監査論は「疑うこと」ではなく
「信頼をつくる技術」なんじゃよ
〜シリーズ7:会計士試験に挑む孫へ、監査の本質の話〜
孫よ、監査論を学び始めると、「疑う」「不正を見つける」「チェックする」そんな言葉ばかり目につくじゃろう。
じゃがな、それだけで監査を理解したと思ってはいかん。
監査とは、疑うための仕事ではなく、信頼を成り立たせるための仕組みなんじゃよ。
会計ばあは長く数字を見てきたが、どんなに立派な会社でも、人が関わる以上、誤りや思い違いは起きる。
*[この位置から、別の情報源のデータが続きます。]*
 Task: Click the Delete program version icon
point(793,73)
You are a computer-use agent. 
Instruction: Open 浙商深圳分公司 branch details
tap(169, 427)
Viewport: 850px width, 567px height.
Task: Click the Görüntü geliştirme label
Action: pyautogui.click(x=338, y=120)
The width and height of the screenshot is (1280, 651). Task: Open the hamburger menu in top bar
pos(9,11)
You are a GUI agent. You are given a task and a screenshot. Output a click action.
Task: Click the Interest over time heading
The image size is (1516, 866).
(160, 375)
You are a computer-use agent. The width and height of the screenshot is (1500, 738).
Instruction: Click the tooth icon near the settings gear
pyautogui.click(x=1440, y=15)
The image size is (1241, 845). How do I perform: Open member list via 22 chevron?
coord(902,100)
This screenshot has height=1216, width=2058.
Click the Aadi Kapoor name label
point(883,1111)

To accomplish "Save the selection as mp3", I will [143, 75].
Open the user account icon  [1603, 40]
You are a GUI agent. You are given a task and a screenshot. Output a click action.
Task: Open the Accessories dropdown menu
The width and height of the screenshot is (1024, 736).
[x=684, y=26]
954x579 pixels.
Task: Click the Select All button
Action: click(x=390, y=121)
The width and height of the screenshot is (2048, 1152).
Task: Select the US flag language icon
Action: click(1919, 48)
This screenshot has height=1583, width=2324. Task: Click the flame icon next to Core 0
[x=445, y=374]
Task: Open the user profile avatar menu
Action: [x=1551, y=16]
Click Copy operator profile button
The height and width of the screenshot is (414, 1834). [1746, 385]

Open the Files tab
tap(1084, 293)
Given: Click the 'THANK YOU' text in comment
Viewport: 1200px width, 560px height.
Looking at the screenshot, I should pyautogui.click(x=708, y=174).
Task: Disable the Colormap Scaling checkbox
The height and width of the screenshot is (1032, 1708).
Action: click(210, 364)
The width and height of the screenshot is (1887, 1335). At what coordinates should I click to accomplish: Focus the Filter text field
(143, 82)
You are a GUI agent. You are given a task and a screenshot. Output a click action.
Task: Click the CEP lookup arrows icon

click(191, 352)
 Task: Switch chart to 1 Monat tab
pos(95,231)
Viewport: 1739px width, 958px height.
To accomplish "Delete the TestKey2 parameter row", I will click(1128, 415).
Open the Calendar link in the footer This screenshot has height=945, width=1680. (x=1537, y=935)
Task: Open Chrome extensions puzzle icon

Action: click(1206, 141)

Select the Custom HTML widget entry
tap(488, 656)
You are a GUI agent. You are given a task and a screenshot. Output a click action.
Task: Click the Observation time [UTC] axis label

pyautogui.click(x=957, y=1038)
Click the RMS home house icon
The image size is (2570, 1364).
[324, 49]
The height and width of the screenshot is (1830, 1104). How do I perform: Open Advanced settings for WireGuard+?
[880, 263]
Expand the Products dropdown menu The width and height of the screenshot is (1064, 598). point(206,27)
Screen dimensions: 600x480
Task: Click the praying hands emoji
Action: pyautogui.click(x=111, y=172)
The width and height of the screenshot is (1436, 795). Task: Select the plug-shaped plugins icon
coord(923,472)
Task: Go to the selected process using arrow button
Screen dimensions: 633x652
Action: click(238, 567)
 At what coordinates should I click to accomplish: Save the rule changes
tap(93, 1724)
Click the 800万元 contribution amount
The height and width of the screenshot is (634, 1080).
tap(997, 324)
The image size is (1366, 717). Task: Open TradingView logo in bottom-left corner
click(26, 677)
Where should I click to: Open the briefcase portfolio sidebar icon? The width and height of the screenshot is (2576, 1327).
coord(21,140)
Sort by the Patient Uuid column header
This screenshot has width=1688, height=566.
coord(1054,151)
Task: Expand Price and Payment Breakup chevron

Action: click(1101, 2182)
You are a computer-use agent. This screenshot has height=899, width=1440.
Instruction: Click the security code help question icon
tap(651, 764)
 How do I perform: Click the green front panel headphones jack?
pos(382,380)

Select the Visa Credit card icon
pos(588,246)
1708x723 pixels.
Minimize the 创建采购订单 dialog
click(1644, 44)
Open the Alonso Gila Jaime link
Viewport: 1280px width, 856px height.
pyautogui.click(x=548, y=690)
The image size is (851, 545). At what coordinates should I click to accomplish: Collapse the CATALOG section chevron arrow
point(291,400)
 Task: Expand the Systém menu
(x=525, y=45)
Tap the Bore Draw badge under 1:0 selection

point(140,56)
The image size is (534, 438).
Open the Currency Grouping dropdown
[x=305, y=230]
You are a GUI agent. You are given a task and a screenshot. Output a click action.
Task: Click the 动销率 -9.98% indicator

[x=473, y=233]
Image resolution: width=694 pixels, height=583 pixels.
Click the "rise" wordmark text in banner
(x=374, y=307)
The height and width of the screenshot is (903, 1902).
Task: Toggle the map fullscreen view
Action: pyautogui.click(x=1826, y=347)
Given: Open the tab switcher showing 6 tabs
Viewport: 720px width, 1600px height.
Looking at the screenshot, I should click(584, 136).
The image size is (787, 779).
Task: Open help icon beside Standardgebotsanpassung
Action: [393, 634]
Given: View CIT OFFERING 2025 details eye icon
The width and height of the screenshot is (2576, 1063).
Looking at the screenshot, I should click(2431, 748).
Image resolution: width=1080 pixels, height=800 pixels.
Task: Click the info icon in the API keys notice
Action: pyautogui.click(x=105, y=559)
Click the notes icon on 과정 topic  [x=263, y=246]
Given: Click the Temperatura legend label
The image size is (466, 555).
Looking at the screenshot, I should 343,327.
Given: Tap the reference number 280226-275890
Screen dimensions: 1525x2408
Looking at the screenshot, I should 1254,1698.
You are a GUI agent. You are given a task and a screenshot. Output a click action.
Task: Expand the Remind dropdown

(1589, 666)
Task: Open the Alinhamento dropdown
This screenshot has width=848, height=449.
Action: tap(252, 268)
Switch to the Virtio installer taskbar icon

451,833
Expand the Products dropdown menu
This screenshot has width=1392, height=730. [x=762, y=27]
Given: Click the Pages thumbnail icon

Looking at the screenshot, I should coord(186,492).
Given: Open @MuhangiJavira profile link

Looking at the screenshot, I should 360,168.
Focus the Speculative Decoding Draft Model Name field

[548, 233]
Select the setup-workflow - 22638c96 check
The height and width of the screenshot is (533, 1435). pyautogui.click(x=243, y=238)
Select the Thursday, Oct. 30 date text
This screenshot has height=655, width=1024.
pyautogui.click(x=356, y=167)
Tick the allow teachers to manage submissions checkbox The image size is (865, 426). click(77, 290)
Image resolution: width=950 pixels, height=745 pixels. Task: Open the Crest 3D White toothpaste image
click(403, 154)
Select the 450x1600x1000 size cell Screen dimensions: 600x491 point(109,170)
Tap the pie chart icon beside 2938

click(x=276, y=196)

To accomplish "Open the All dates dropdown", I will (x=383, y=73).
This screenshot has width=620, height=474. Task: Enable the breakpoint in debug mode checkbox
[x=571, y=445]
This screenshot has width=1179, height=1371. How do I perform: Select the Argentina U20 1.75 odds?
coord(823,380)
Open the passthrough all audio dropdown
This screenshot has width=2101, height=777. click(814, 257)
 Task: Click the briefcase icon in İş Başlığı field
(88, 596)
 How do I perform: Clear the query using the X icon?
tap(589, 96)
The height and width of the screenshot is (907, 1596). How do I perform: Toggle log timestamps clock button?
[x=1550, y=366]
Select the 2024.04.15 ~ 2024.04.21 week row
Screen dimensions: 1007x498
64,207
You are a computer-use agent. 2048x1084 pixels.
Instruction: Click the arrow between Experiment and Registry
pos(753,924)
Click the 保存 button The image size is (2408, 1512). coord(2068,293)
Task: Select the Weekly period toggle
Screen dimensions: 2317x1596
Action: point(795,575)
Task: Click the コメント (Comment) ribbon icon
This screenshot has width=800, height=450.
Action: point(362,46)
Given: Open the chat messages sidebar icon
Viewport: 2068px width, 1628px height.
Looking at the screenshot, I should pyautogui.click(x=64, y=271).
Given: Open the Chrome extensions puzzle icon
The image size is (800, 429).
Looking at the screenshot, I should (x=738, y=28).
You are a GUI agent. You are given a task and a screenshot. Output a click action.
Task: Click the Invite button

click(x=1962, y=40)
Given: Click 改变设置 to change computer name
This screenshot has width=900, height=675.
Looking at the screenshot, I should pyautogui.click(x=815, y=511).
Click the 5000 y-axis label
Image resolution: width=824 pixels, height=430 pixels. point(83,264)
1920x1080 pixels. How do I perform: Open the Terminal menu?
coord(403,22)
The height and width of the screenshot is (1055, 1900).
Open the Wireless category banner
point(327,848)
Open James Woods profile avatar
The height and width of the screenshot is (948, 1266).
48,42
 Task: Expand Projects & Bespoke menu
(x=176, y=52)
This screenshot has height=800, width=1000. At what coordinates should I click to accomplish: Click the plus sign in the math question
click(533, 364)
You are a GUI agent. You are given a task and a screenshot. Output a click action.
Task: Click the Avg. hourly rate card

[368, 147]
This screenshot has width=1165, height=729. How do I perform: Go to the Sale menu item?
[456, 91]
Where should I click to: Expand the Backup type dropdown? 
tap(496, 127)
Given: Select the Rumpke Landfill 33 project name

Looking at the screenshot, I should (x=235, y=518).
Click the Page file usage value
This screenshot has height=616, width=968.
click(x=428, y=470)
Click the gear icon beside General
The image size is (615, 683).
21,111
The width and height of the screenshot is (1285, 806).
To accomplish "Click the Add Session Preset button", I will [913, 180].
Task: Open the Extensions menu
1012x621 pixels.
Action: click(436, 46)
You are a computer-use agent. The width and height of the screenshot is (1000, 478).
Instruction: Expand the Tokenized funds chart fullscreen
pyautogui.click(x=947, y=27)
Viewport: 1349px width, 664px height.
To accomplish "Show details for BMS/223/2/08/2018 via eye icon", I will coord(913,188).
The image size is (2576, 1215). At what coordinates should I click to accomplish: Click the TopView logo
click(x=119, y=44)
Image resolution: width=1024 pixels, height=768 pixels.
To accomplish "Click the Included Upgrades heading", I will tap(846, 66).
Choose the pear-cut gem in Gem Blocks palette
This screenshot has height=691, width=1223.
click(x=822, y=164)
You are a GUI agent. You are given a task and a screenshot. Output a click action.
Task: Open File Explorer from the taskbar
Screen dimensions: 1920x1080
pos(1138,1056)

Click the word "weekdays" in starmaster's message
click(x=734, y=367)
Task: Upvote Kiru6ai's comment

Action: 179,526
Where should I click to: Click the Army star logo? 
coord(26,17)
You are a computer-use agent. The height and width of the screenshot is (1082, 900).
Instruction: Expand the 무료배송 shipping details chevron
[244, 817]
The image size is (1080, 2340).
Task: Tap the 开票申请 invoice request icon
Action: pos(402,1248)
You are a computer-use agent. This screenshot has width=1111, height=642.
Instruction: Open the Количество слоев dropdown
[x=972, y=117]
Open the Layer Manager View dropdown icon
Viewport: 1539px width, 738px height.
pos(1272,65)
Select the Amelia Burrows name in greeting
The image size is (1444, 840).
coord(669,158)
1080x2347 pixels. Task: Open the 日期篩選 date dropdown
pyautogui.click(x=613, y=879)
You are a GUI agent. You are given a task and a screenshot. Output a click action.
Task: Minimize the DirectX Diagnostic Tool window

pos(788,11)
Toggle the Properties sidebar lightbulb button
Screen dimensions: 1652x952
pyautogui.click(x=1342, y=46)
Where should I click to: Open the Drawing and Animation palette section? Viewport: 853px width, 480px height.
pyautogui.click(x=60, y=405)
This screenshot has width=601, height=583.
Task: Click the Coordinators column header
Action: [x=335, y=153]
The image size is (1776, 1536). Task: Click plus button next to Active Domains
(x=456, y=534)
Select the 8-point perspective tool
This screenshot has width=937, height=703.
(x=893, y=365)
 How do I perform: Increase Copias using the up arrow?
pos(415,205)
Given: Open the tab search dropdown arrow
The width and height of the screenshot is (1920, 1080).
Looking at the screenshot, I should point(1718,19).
ときには、意図せず間違え、ときには、都合よく見せたくなることもある。
だからこそ、外から確かめる役割が必要になる。
それが監査じゃ。
そして、その役割を担うのが、公認会計士なんじゃよ。
監査論で最初につまずく理由
多くの受験生は、監査論を「暗記科目」として扱ってしまう。
基準、用語、手続、意見の種類。
たしかに覚えることは多い。
じゃが、それだけで進めると、すぐに限界が来る。
問い方が少し変わるだけで、答えが揺らいでしまうからじゃ。
会計ばあの核心
監査論は、「なぜその手続をするのか」を理解しておらんと、応用が効かんのじゃ。
ただの丸暗記では、試験では戦えん。
たとえば、監査証拠。
「十分かつ適切」という言葉だけ覚えても意味は薄い。
なぜ十分である必要があるのか。
なぜ適切でなければならないのか。
それは、最終的に監査意見という形で「この財務諸表は信頼できる」と言うためじゃ。
つまり、証拠はその裏付けなんじゃよ。
監査は「流れ」で理解するのじゃ
監査論は、単発の知識として覚えるよりも、「流れ」で捉えることが大事じゃ。
- リスクを把握する
- 重要な部分を見極める
- 証拠を集める
- 判断する
- 意見を出す
この流れを頭に置いておけば、個々の論点がつながって見えてくる。
監査手続も、内部統制も、すべてこの中のどこに位置するかで理解できるようになるんじゃ。
孫への勉強のコツ
問題を解くときは、必ず「今どの段階の話をしているのか」を意識すること。
それだけで理解の深さが変わる。
「疑う」と「信じる」の間にあるもの
孫よ、ここが監査論で一番大事なところじゃ。
監査人は、何でもかんでも疑うわけではない。
じゃが、無条件に信じるわけでもない。
その間にあるのが、「職業的懐疑心」じゃ。
これは疑い深さではなく、常に可能性を考えながら判断する姿勢のことじゃ。
「本当にこれで良いのか」
「見落としていることはないか」
そう問い続けながらも、必要以上に疑いすぎない。
そのバランスが、監査人の価値なんじゃよ。
今日のまとめ
監査論は暗記ではなく、「信頼をどう作るか」を考える科目じゃ。
手続や基準の裏にある意味を理解することで、初めて応用が効くようになる。
そして、疑いと信頼の間で判断する力こそが、監査の本質なんじゃよ。
孫よ、監査論は最初はつかみどころがないかもしれん。
じゃが、流れと意味がつながったとき、一気に視界が開ける。
焦らず、一つ一つの論点に「なぜ」を添えること。
それが、試験でも実務でも通用する力になる。
梅の花は、寒さの中で静かに咲く。
派手ではないが、芯が強い。
監査論も同じじゃ。
じっくり根を張れば、必ず力になる科目なんじゃよ。